Happy 30th birthday to RootsMagic! Well, not RootsMagic the program, but RootsMagic the company. This month (October 14th to be exact), marks the 30th birthday of the company we now know as “RootsMagic”.
Like a lot of people, RootsMagic has gone through a number of names, moves and changes since 1986. With October being National Family History Month, I realized I have never put together a history of our company. Pretty hypocritical for a company that encourages people to document their own history. So let’s hop into a time machine and set the dial back to the mid 80’s.
Barely out of college, I finally had a “real job” as an electrical engineer in Silicon Valley. Although most of my personal computer experience had been on my Apple II, I bit the bullet and bought an AT&T 6300 PC clone (which I still have in a downstairs closet, much to my wife’s chagrin). It had a massive 10MB hard drive that I knew would be impossible to ever fill up. But I still needed programming tools. At work I used C, Fortran and assembly language, but they were prohibitively expensive for a young married guy like me. I decided to take a chance on a brand new programming tool which had just come out called Turbo Pascal. At $49, it was an order of magnitude cheaper than anything else. Turns out it was also faster and more powerful than the other tools I had been working with.
I now had a computer and development tools, now all I needed was something to write. My previous attempt at writing a genealogy program for the Apple II left a bad taste in my mouth after I accidentally deleted all my source code with 2/3 of the program written. This was my initial introduction to “why backups are important”.
My first program turned out to be a shareware spreadsheet program called QubeCalc.
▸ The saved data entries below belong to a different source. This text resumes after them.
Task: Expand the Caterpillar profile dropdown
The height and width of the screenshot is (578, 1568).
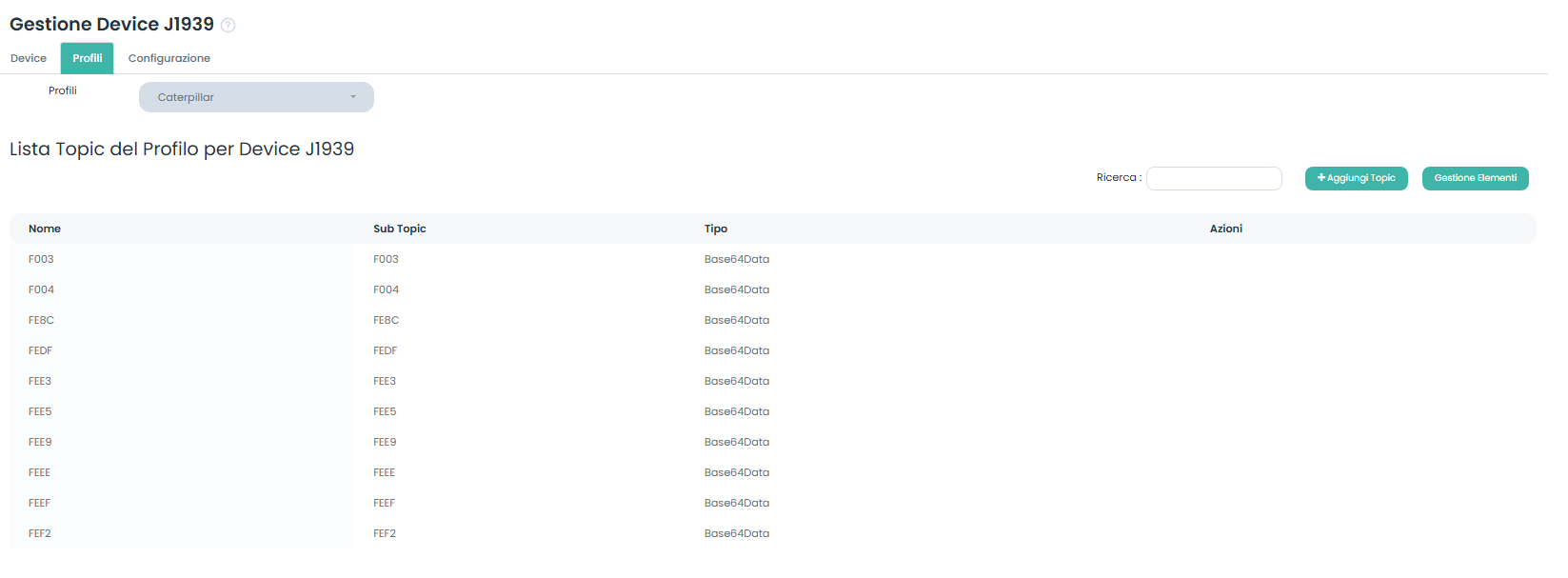Action: 256,97
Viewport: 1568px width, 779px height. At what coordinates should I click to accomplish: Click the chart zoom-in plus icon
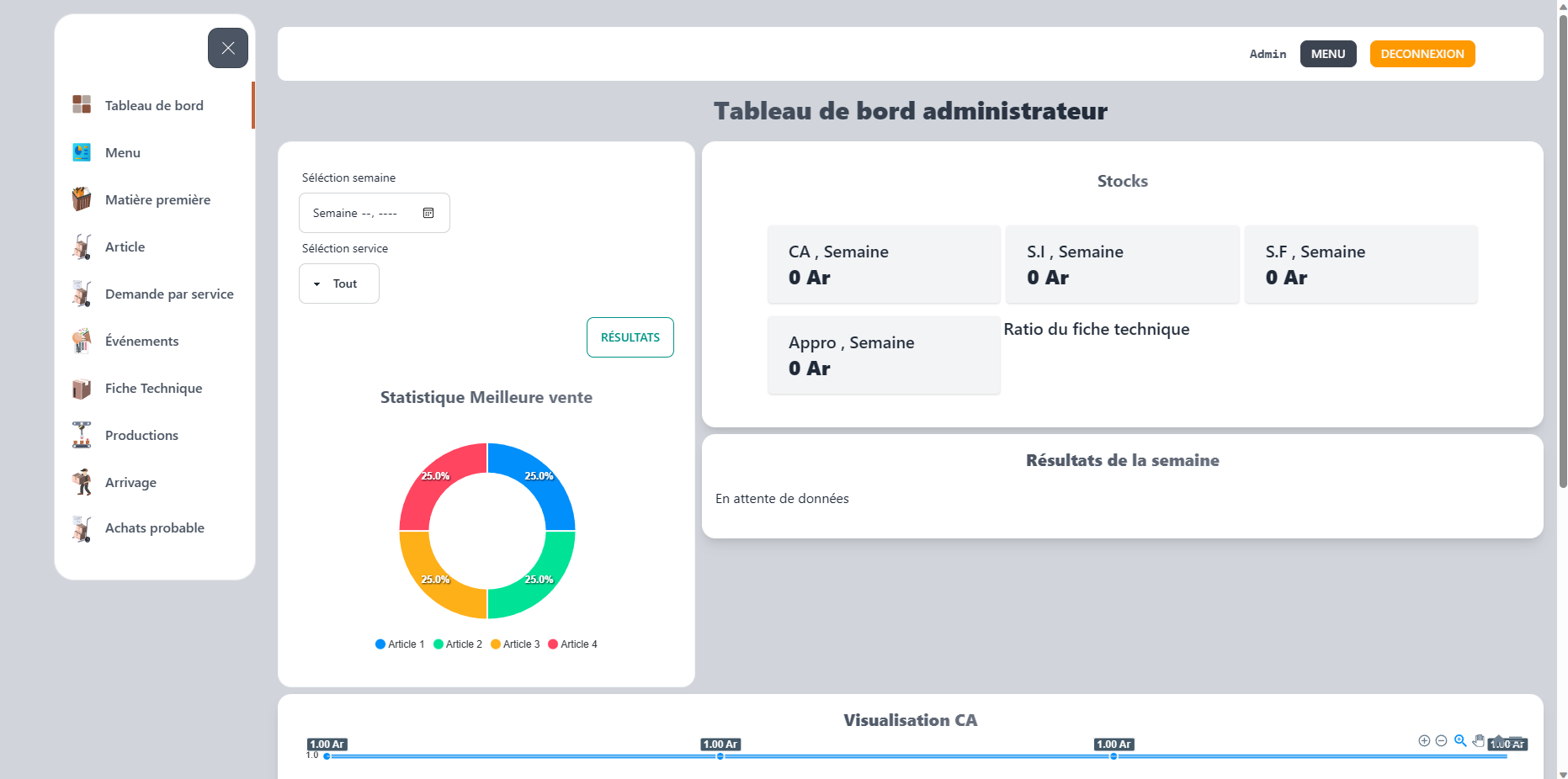tap(1424, 740)
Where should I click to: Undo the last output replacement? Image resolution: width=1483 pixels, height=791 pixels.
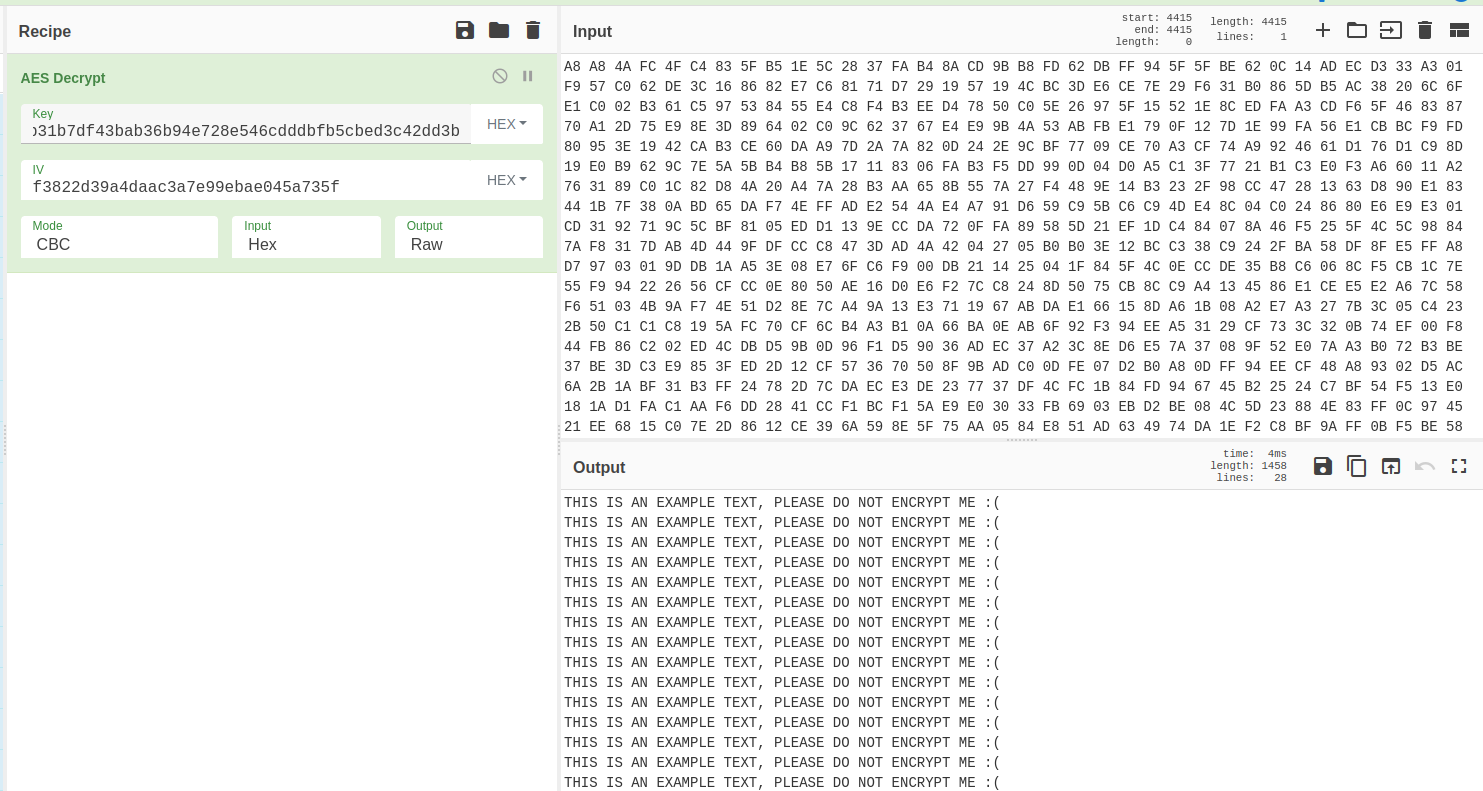pyautogui.click(x=1424, y=466)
Now QubeCalc wasn’t just any spreadsheet, it was a 3D spreadsheet. In my day job as an engineer I became aware of a couple of 3D spreadsheet programs, both developed by airplane companies (Boeing and McDonnell-Douglas). Both products were thousands of dollars, and I figured I could write one and sell it for under a hundred dollars. I spent many evenings and weekends working on this new project, and in September 1986 I had something I felt comfortable trying to sell. The only problem was I didn’t have a company to sell it.
Having never started a company before, I learned you don’t just say “Hey, I’m a company” (especially in California). So I registered my awesome business name (with the great logo of a floppy disk wearing a bow tie), and filed all the papers they required.
Little did I know that the next 30 years would bring the highest highs, the lowest lows, and the in-betweenest in-betweens.